Study text section start
The White House Wednesday defended the editing of a top health official's Senate testimony on climate change, saying other agencies were uncomfortable that she was getting into territory beyond what she was asked to convey to Congress.
Tony Fratto, White House spokesman, said Julie Gerberding, director of the Centers for Disease Control and Prevention (CDC) was asked to talk about the health effects of climate change before the Senate Committee on the Environment and Public Works, and did so on Tuesday.
However, her 14-page remarks included "the science of climate change," said Fratto.
Those vetting the document within other agencies, including the Office of Management and Budget, weren't comfortable with some of the assertions made.
Though the White House does not disagree that climate change can have adverse health effects — a view held by the Intergovernmental Panel on Climate Change, whose latest findings have been endorsed by the Bush Administration — Gerberding's language on the subject did not pass review, said Fratto.
Furthermore, he said, Gerberding's paper had been submitted for review "within 24 hours" of her scheduled appearance. The OMB chopped all but four-and-a-half pages rather than try to rework all the language, Fratto told FOXNews.com.
The editing came to light when an unnamed source at the CDC told The Associated Press that the CDC director's testimony had been "eviscerated."
An original draft of the remarks has been obtained, with the edited parts highlighted.
The draft shows that most, if not all, of Gerberding's thoughts on the health effects of climate change were taken out.
But the White House and a CDC spokesman reached by reporters said Gerberding was able to make all of her points with the senators in the question-and-answer period that followed her prepared testimony.
Study text section end
Raw data section start
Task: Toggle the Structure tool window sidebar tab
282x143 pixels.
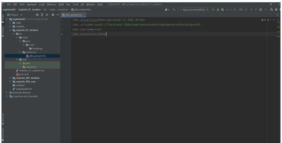Action: (x=3, y=119)
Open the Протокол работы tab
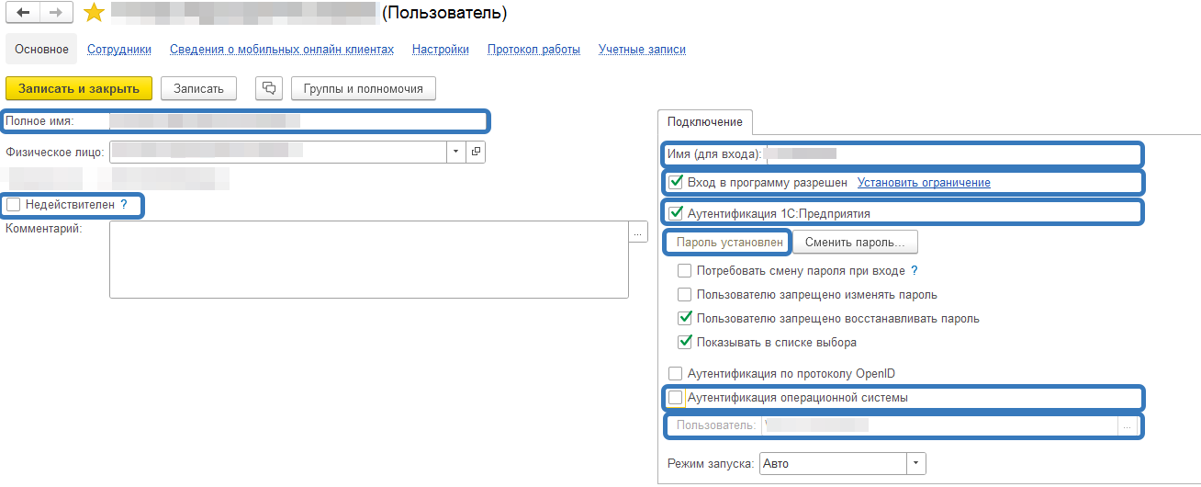Image resolution: width=1201 pixels, height=487 pixels. [533, 50]
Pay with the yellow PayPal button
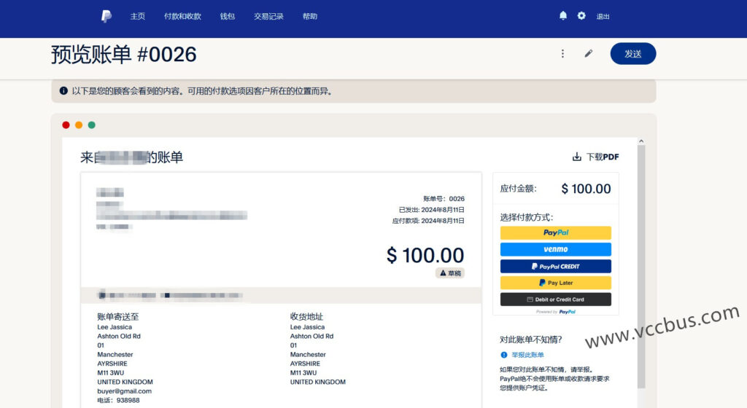 click(555, 233)
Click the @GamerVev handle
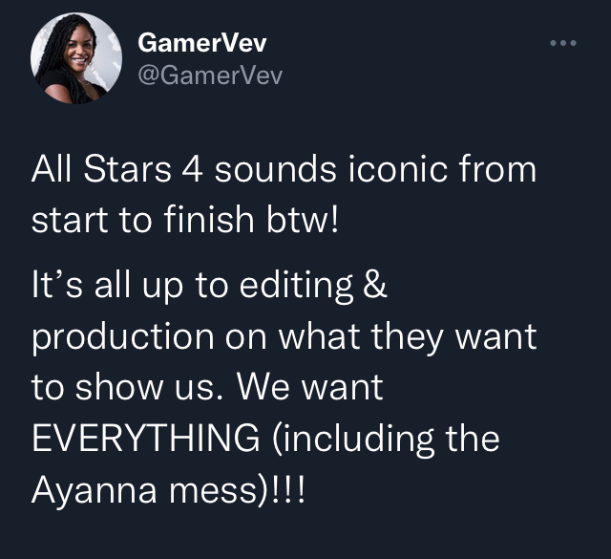 point(210,75)
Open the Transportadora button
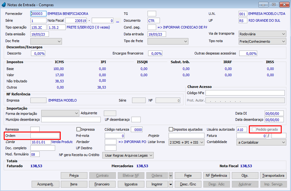This screenshot has width=291, height=191. [x=273, y=175]
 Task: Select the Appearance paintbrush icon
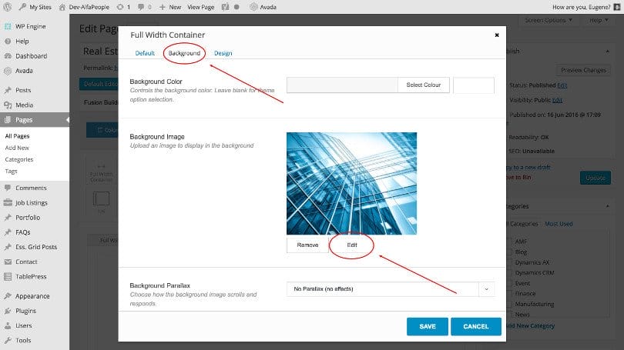pos(7,296)
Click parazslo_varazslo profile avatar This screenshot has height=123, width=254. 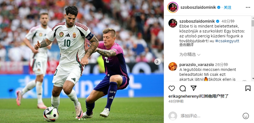pyautogui.click(x=173, y=66)
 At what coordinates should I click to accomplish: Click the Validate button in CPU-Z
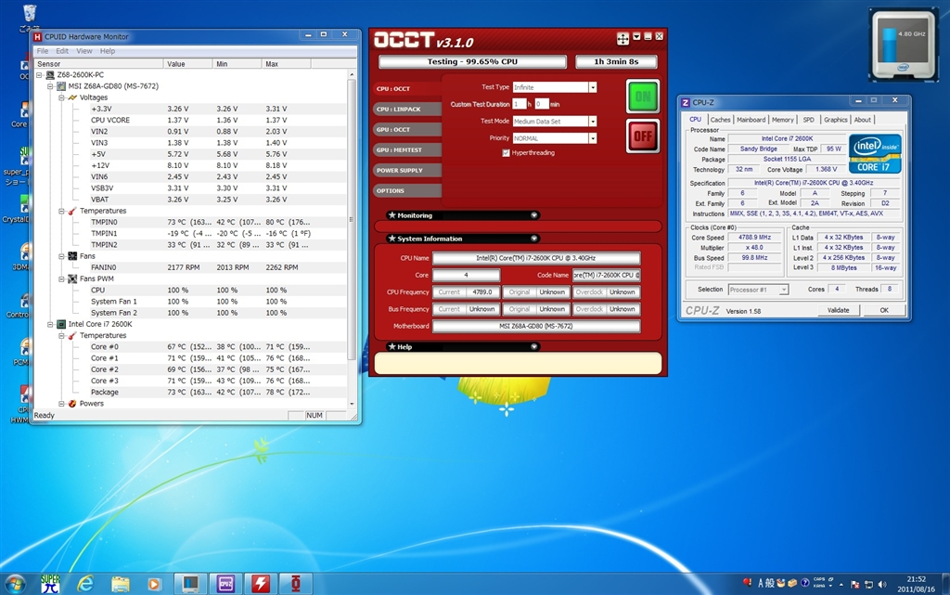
Raw data section end
**Directions:**
• a. In the article on the edited CDC testimony, substitute "claims" for "assertions" and give the passage that starts at "Those vetting the" and ends at "review, said Fratto.".
• b. Proceed with the article on the White House editing of the CDC director's Senate testimony, picking up after its final sentence.

**Task results:**
• a.
Those vetting the document within other agencies, including the Office of Management and Budget, weren't comfortable with some of the claims made.
Though the White House does not disagree that climate change can have adverse health effects — a view held by the Intergovernmental Panel on Climate Change, whose latest findings have been endorsed by the Bush Administration — Gerberding's language on the subject did not pass review, said Fratto.

• b.
"She provided Congress with everything she wanted to say," White House spokeswoman Dana Perino told reporters Wednesday.
The editing drew criticism from Sen. Barbara Boxer, D-Calif., chairwoman of the committee, who said in a prepared statement, "The administration should release the full, uncut statement, because the public has a right to know all the facts about the serious threats of global warming."
Boxer's office has not ruled out further action on the issue.
A spokesman for the committee's Republican ranking member, Sen. James Inhofe, R-Okla., said the issue had been exaggerated.
"All administrations edit testimony through the OMB process," spokesman Matt Dempsey said.
Steve Milloy, founder of Junk Science.com, said he's happy to hear the White House stepped in before her original testimony could be shared.
"The federal government is chock full of climate-change alarmists and [Gerberding] is going along with it because she doesn't know any better," said Milloy, a leading climate-change skeptic.
He said Gerberding's testimony, in full, would have been seized upon by what he deems "alarmists."
"It accomplishes nothing," said Milloy.